L’affirmation selon laquelle " la responsabilité de la société est limitée au montant de son capital versé, qui est de mille Livres Sterling " (sic) démontre une méconnaissance de la part de son auteur de la comptabilité et du droit : comme le montre le bilan de la société Savaro publié au Registre de commerce anglais, le capital social s’élève à mille Livres Sterling et n’est même pas versé ( " Called up share capital not paid " ) ; est-ce que cela signifie que la société est exemptée de toute responsabilité (puisque, selon l’auteur de cette affirmation, la responsabilité de cette société est limitée à mille Livres Sterling, pour autant que ce capital soit versé) ? La réponse à cette question est bien entendu négative: cette affirmation viole les principes élémentaires du droit des sociétés commerciales, puisqu’il n’existe aucune relation entre le capital social et le plafond de la responsabilité de la société, surtout que la notion de capital social minimum obligatoire n’existe pas en droit anglo-saxon, sans que cela signifie pour autant que toutes les sociétés anglo-saxonnes échappent à toute responsabilité à l’égard des tiers (!).

Visiblement, la société Savaro revêt une importance majeure pour ses propriétaires : comme nous l’avons montré plus haut, ceux-ci ont nommé un avocat au Liban pour les représenter devant les tribunaux libanais et les autorités administratives locales, après le déchargement de la cargaison au Port ; ils ont ensuite nommé un cabinet d’avocats anglais pour les représenter au procès de Londres (et ce cabinet a participé activement à l’instance contradictoire) ; et ils ont cédé leurs actions, en cours d’instance, après avoir échoué à liquider la société, à un ressortissant ukrainien résidant en Ukraine (n’est-il pas étonnant qu’une personne achète les actions d’une société qui est défenderesse dans le procès de l’explosion du Port ?!), ce qui constitue une autre tentative d’échapper à la responsabilité.

La solidarité entre les victimes et le partage des indemnités  

Le Bureau d’accusation du Barreau de Beyrouth a offert aux victimes et au Liban le premier jugement définitif établissant la responsabilité civile de l’une des personnes impliquées dans l’explosion du Port. Dans le cas où les victimes et leurs ayants droit en faveur desquels le jugement anglais a été rendu encaissent une partie ou l’intégralité des indemnités affectées au préjudice moral (non médical), l’équité et la justice leur imposeraient de partager ces indemnités avec le reste des victimes de l’explosion du Port non représentées à ce procès et prises en charge par le Bureau d’accusation. La solidarité impose ce partage qui aurait pour conséquence que chaque victime représentée par le Bureau d’accusation recevrait un montant symbolique de l’un des responsables de sa détresse.

Nous n’avons pas, et le Bureau d’accusation n’a pas, travaillé de manière intensive et continue pendant trente mois, et nous n’avons pas encouru des dépenses et  rassemblé des volontaires au Liban et en Grande-Bretagne (avocats, experts, traducteurs, etc.) uniquement au profit des quelques demandeurs au procès de Londres ; nous avons travaillé, pro bono, en faveur de toutes les victimes de l’explosion du Port et, de manière plus générale, en faveur du peuple libanais qui est en quête de la vérité. La catastrophe a touché l’ensemble des victimes, et nous considérons qu’il est équitable et juste que les indemnités soient distribuées à toutes les victimes, et nous sommes convaincus que les victimes et leurs ayants droit que nous avons représentés au procès de Londres procéderont spontanément au partage des indemnités de leur préjudice moral avec les autres victimes ; cela constitue un devoir moral élémentaire, surtout que les victimes et leurs ayant droit demandeurs au procès de Londres n’ont rien déboursé au titre d’honoraires, de dépenses, de frais et de droits judiciaires.

* Dr. Nasri Antoine Diab est professeur de droit et avocat aux Barreaux de Beyrouth et Paris ; il est membre fondateur du Bureau d’accusation de l’Ordre des avocats de Beyrouth.

# [Problèmes à résoudre]
1. Dans le texte sur l'explosion du Port, relevez les démarches que le paragraphe commençant par « Visiblement » attribue aux propriétaires de la société Savaro.
2. Recopiez mot pour mot le passage du texte sur l'explosion du Port qui commence aux mots « Visiblement, la société » et s'arrête après les mots « à la responsabilité. ».

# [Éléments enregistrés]

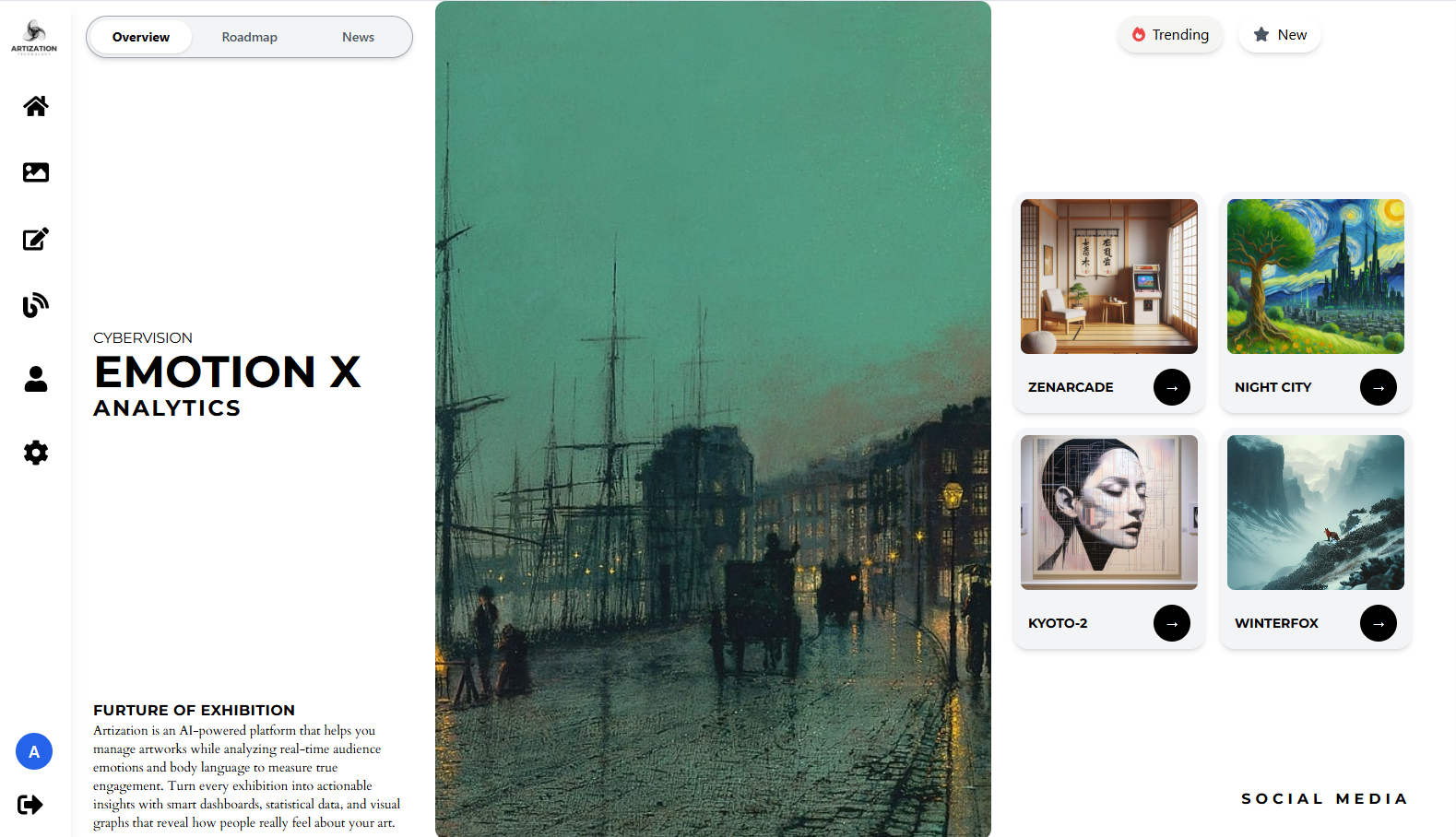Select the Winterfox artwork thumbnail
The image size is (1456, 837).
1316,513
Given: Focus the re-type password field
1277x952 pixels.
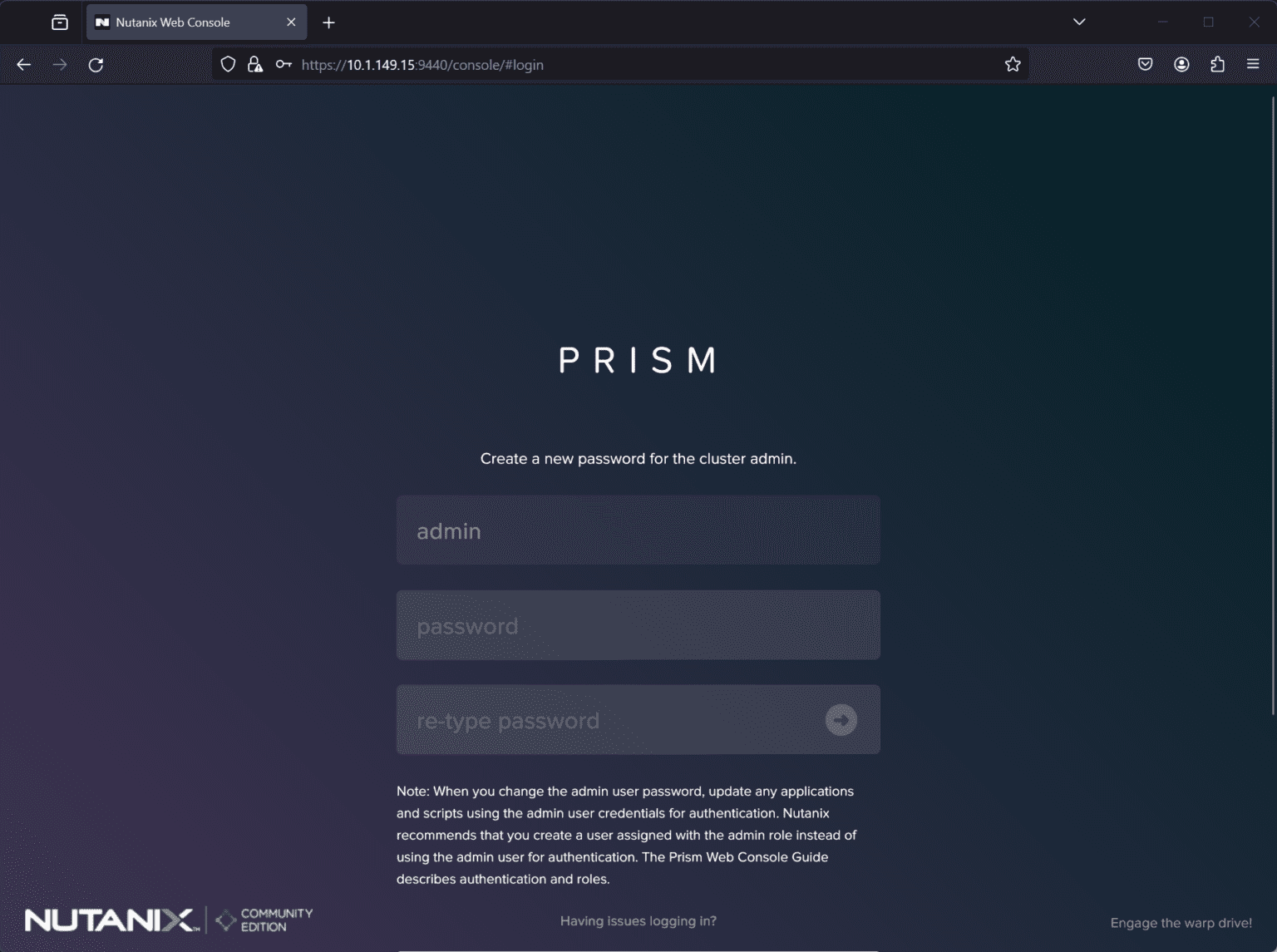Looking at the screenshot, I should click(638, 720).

# [Corrigés]
1.
- Ils ont nommé un avocat au Liban pour les représenter devant les tribunaux libanais et les autorités administratives locales, après le déchargement de la cargaison au Port.
- Ils ont ensuite nommé un cabinet d'avocats anglais pour les représenter au procès de Londres.
- Ils ont cédé leurs actions, en cours d'instance, après avoir échoué à liquider la société, à un ressortissant ukrainien résidant en Ukraine.

2.
Visiblement, la société Savaro revêt une importance majeure pour ses propriétaires : comme nous l’avons montré plus haut, ceux-ci ont nommé un avocat au Liban pour les représenter devant les tribunaux libanais et les autorités administratives locales, après le déchargement de la cargaison au Port ; ils ont ensuite nommé un cabinet d’avocats anglais pour les représenter au procès de Londres (et ce cabinet a participé activement à l’instance contradictoire) ; et ils ont cédé leurs actions, en cours d’instance, après avoir échoué à liquider la société, à un ressortissant ukrainien résidant en Ukraine (n’est-il pas étonnant qu’une personne achète les actions d’une société qui est défenderesse dans le procès de l’explosion du Port ?!), ce qui constitue une autre tentative d’échapper à la responsabilité.